In the context of quantum computing, characterisation refers to the process of accurately determining the properties, performance, and errors of quantum components, particularly quantum gates, states, and measurements. It is a key step in the development and deployment of quantum systems as it enables the understanding and mitigation of errors, ensuring that quantum systems can operate reliably at scale. The ultimate goal of characterisation is to bring quantum components as close to their ideal performance as possible, paving the way for practical and error-tolerant quantum computing.
A New Methodology
Gate Set Tomography (GST) is a predictive characterisation method of logic operations (gates) on quantum computing processors. In traditional methods, each two-level system (or subspace) within a qudit is parameterised separately, which results in a method that is parameter-heavy and computationally expensive. This has a real impact on the ability to scale systems.

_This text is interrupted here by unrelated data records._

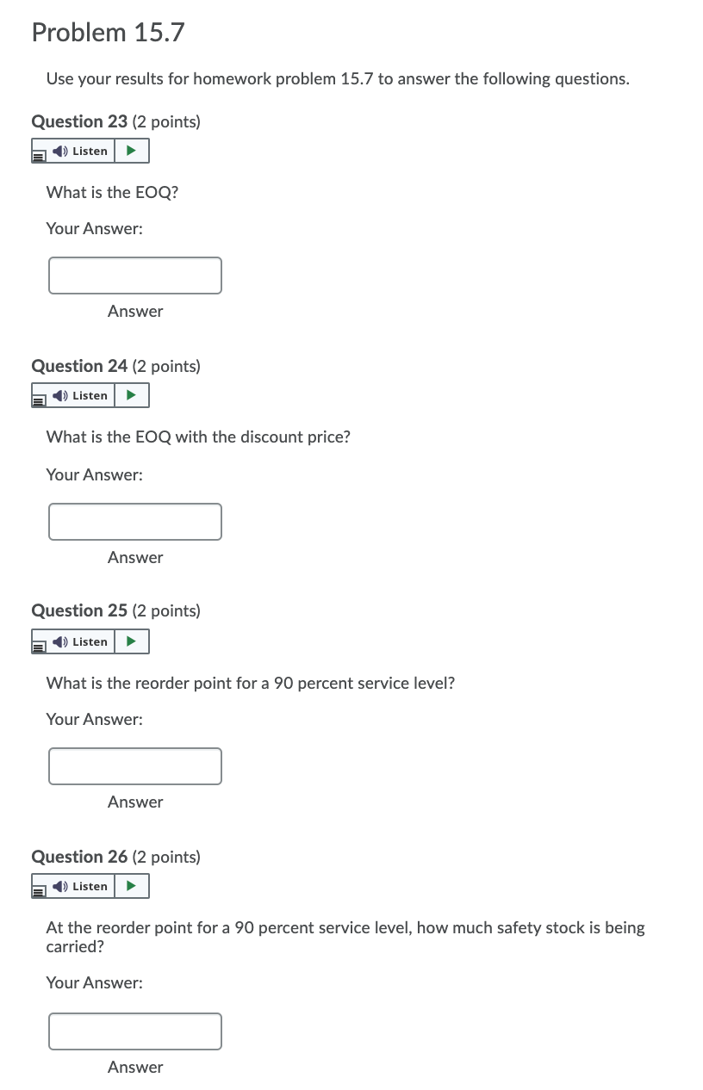Image resolution: width=703 pixels, height=1090 pixels.
Task: Play the audio for Question 25
Action: [131, 641]
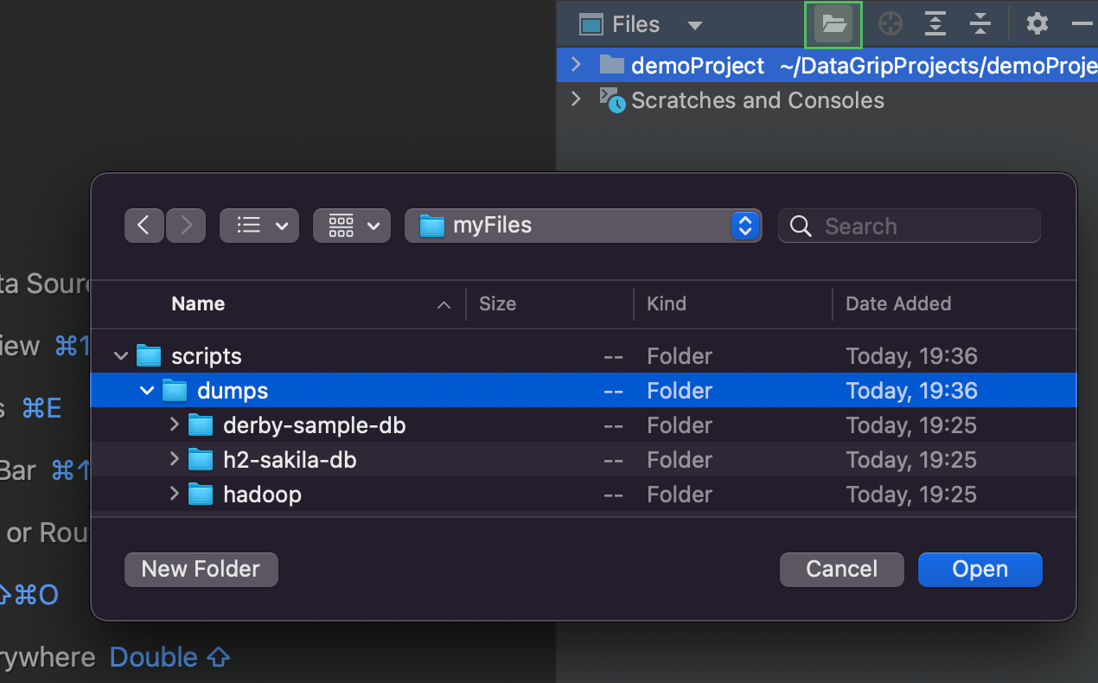The height and width of the screenshot is (683, 1098).
Task: Click the Attach Directory folder icon
Action: [x=833, y=24]
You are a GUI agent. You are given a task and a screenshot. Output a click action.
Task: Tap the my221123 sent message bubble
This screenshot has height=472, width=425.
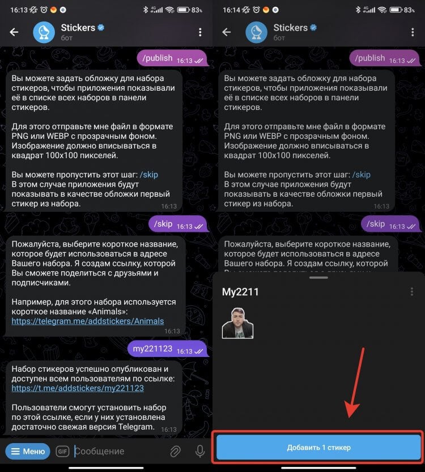pos(168,349)
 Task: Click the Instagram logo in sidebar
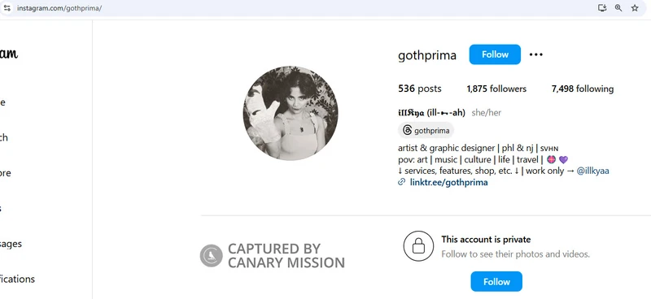click(x=9, y=54)
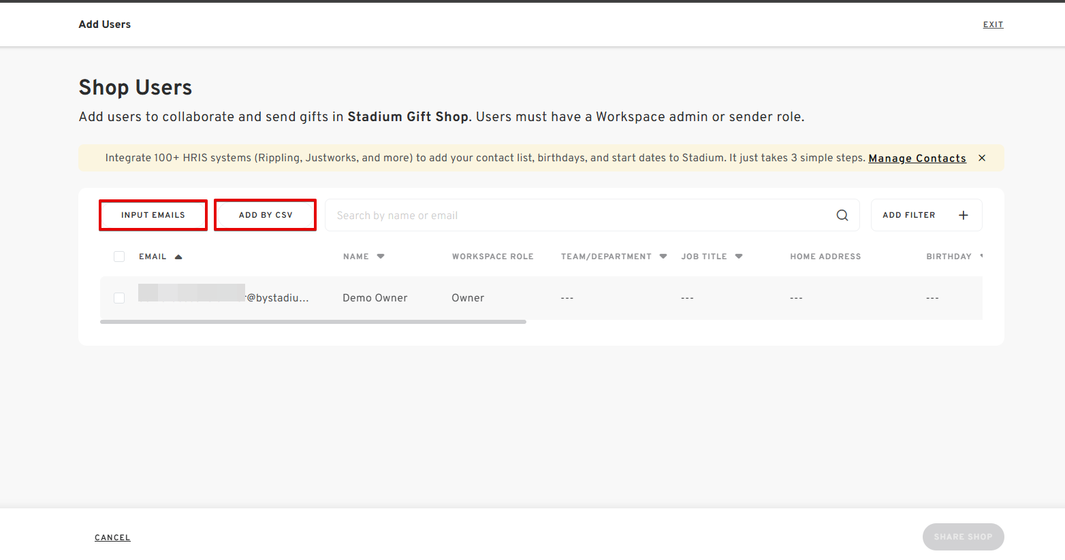Viewport: 1065px width, 560px height.
Task: Open the Manage Contacts link
Action: 917,159
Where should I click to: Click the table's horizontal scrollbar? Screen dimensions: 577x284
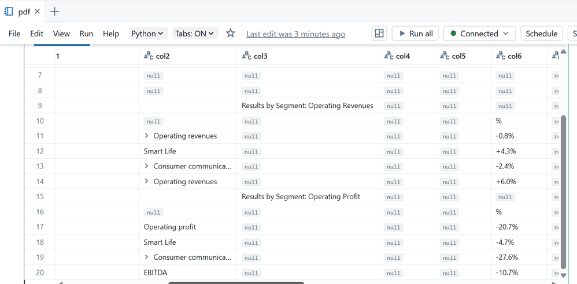tap(236, 282)
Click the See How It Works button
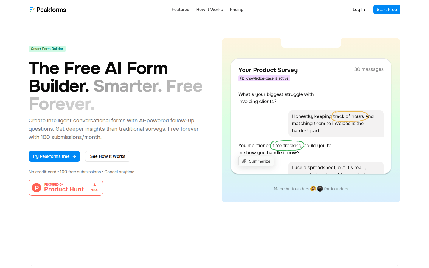The image size is (429, 268). [108, 156]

In Figure 2 – see below – the authors have compared the number of parameters required for characterisation using the traditional methodology (marked b in the figure) which requires significantly more parameters, versus their new methodology (marked c in the figure) which drastically reduces the number of parameters required.

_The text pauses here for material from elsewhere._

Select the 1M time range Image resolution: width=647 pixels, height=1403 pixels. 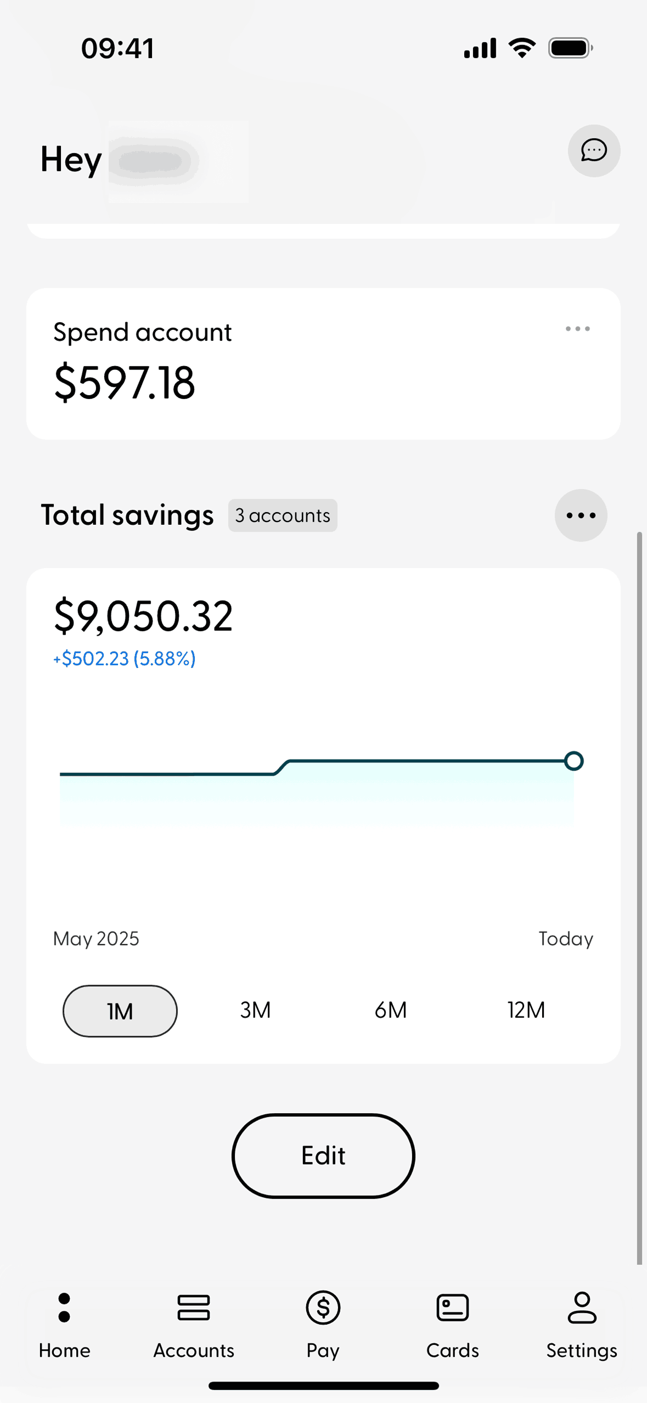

Virtual Z gates are special because they don’t physically alter the qudit’s state but instead change the phase of the operations. By assuming these gates are perfect, the new method simplifies the GST process, reducing computational costs and data collection needs.
The improved method focuses on reducing the number of parameters. In the traditional approach, besides parametrising the gate of interest, a large set of gates in two-level subspaces are also parametrised to ensure the completeness of the method. Instead, the authors have proposed and demonstrated an innovative configuration that requires only the Hadamard gate “H” to be parametrised as overhead. By focusing on this gate alone, they were able to simplify the model significantly.
Experimental Testing
To test their new method, they performed experiments using a special type of quantum system called a “qutrit.” A qutrit is a qudit with three levels instead of two, making it more complex but also more powerful for certain quantum computations.

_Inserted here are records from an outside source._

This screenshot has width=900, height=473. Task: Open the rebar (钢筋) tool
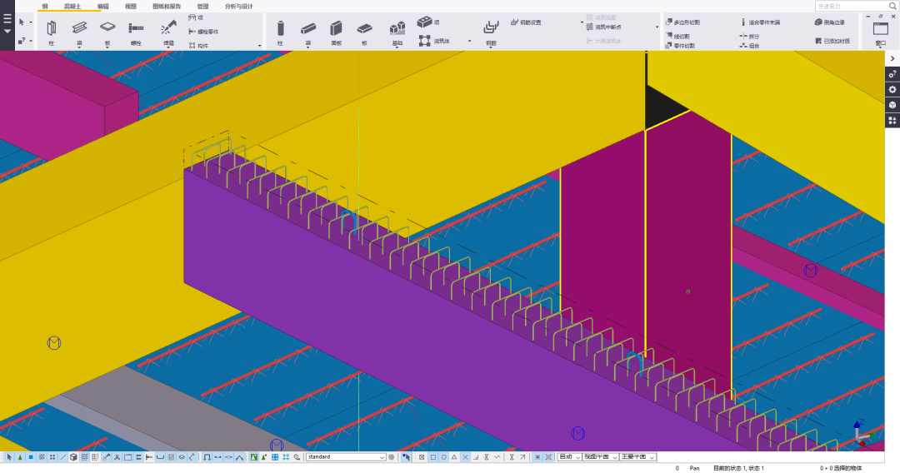[491, 30]
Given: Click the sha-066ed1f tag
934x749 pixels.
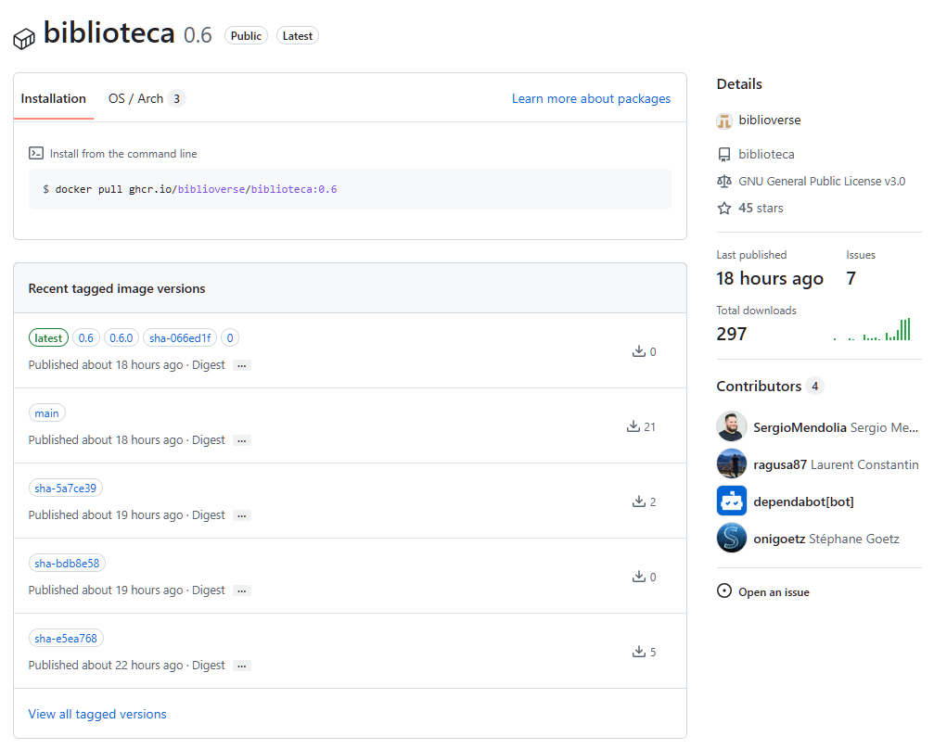Looking at the screenshot, I should tap(180, 338).
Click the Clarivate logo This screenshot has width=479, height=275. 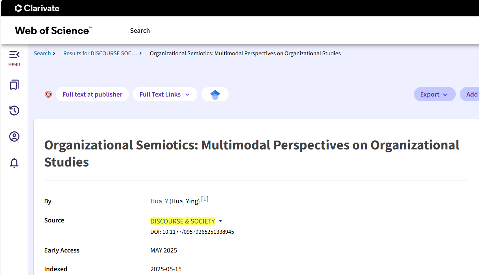pyautogui.click(x=37, y=8)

They compared three different methods for characterising (or measuring) how well the qutrit’s gates work:
- The traditional method doesn’t assume virtual Z gates are special in any way, and therefore the method has to consider the possibility of errors in every part of the system. This takes a lot of time and computing power.
- Alternative methods such as randomised benchmarking (RB), cross entropy benchmarking (XEB) which are simpler and faster but less accurate and often used for rough estimates were also explored.
- Leek Lab’s new method assumes that the virtual Z gates are perfect and error-free. By making this assumption, they drastically reduced the number of measurements and calculations needed, making the whole process faster and easier without sacrificing accuracy.
This new method produced almost identical results to the traditional method, requiring much less effort. This is a strong indication that their assumption about the virtual Z gates being error-free was accurate. This means that Leek Labs new method can be used to accurately characterise more complex quantum systems, like those with multiple qubits or qutrits, without getting bogged down by too many calculations.
Why I’m excited about this article?
These experiments show that you don’t always need to go through the more complicated and time-consuming traditional process to get accurate results. By making a few smart assumptions, you can save a lot of time and resources while still getting the same quality of information. This new GST method successfully characterises qudit logic gates with comparable accuracy to traditional methods but with reduced time and computational resources. This is a promising tool for characterising qudit-based quantum processors, making it easier to develop and scale quantum computing technologies. This approach could also be particularly useful as quantum processors become more complex.